Instruksi.
1. Salin ulang persis bagian kutipan tentang pertempuran di Gaza, mulai dari "Perjuangan yang terjadi" dan berakhir pada "bawah tanah terowongan.".
2. Menurut kutipan tentang pertempuran di Gaza, berapa jumlah mujahid yang turun ke medan pertempuran terbuka melalui terowongan bawah tanah?

Perjuangan yang terjadi pada bulan Ramadhan penuh keberkahan itu
disajikan langsung dari tanah yang penuh berkah dan medan jihad bernama
Gaza.
Suatu ketika di sebuah medan pertempuran dahsyat di Al-Ghawafir, timur
distrik Al-Qararah, selatan Jalur Gaza, melalui terowongan bawah tanah,
sejumlah 29 mujahid dari pasukan elit Al-Qassam turun ke medan
pertempuran terbuka yang sesungguhnya untuk mengejutkan musuh dengan
kedatangan yang tak terduga.
Dengan tenang, salah seorang dari mereka berusaha mengingat-ingat dan
menceritakan apa yang terjadi padanya dan saudara-saudaranya serta
pasrah pada pertolongan Allah Subhanahu Wa Ta’ala selama berhari-hari di
bawah tanah terowongan.

Baris Tersimpan.

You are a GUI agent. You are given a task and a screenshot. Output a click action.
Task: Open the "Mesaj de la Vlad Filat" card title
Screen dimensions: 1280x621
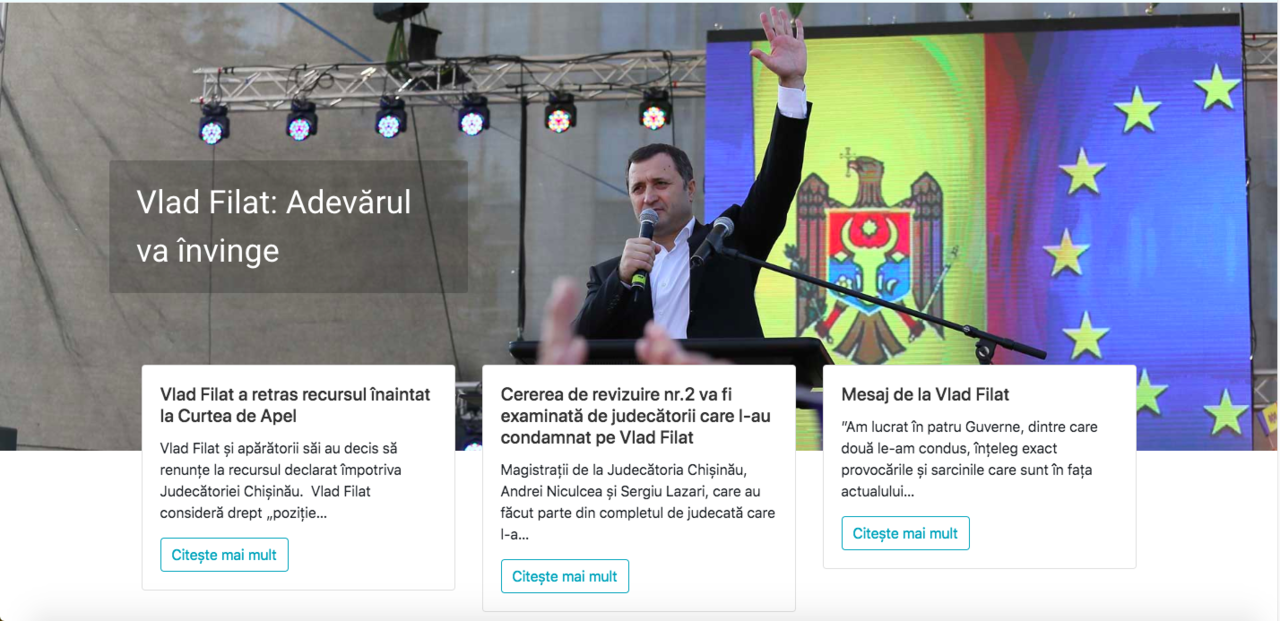point(925,394)
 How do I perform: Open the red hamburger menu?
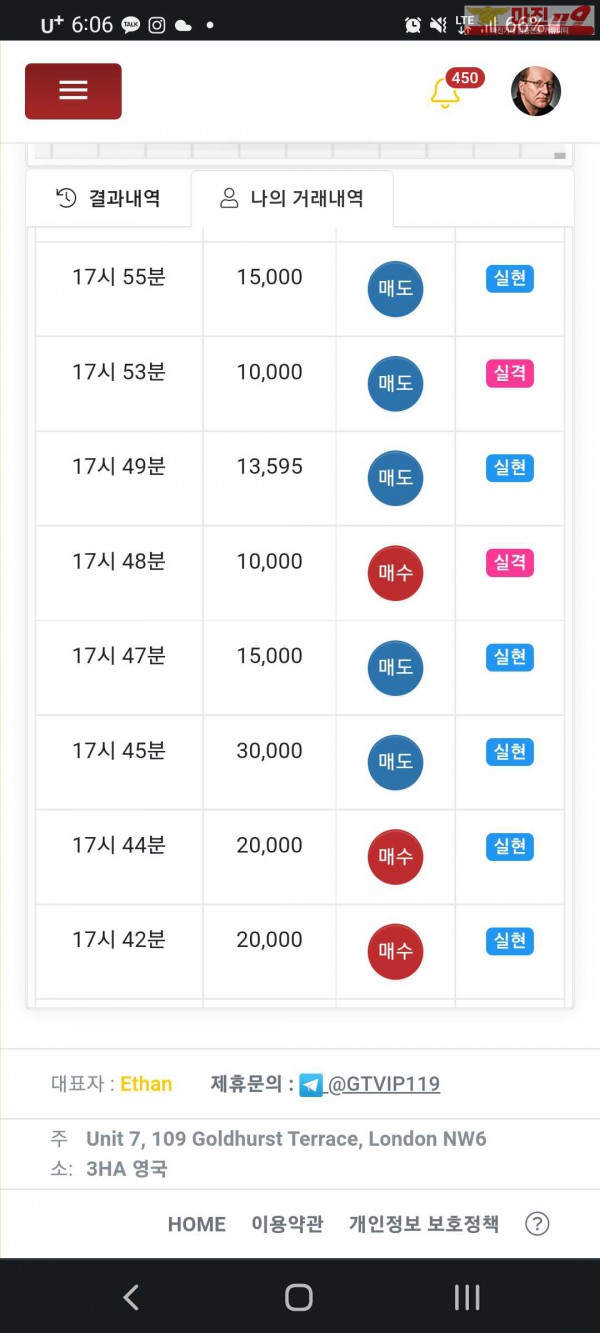pyautogui.click(x=73, y=91)
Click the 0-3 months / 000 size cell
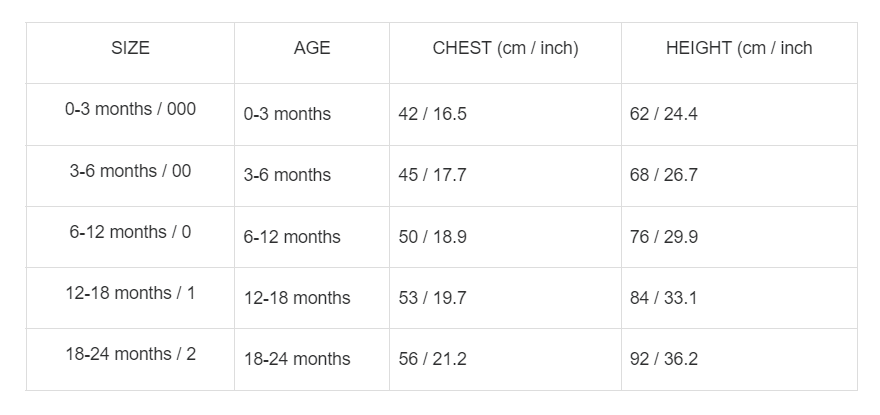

Soal Terjawab.
1.
Perjuangan yang terjadi pada bulan Ramadhan penuh keberkahan itu
disajikan langsung dari tanah yang penuh berkah dan medan jihad bernama
Gaza.
Suatu ketika di sebuah medan pertempuran dahsyat di Al-Ghawafir, timur
distrik Al-Qararah, selatan Jalur Gaza, melalui terowongan bawah tanah,
sejumlah 29 mujahid dari pasukan elit Al-Qassam turun ke medan
pertempuran terbuka yang sesungguhnya untuk mengejutkan musuh dengan
kedatangan yang tak terduga.
Dengan tenang, salah seorang dari mereka berusaha mengingat-ingat dan
menceritakan apa yang terjadi padanya dan saudara-saudaranya serta
pasrah pada pertolongan Allah Subhanahu Wa Ta’ala selama berhari-hari di
bawah tanah terowongan.

2. 29 mujahid dari pasukan elit Al-Qassam.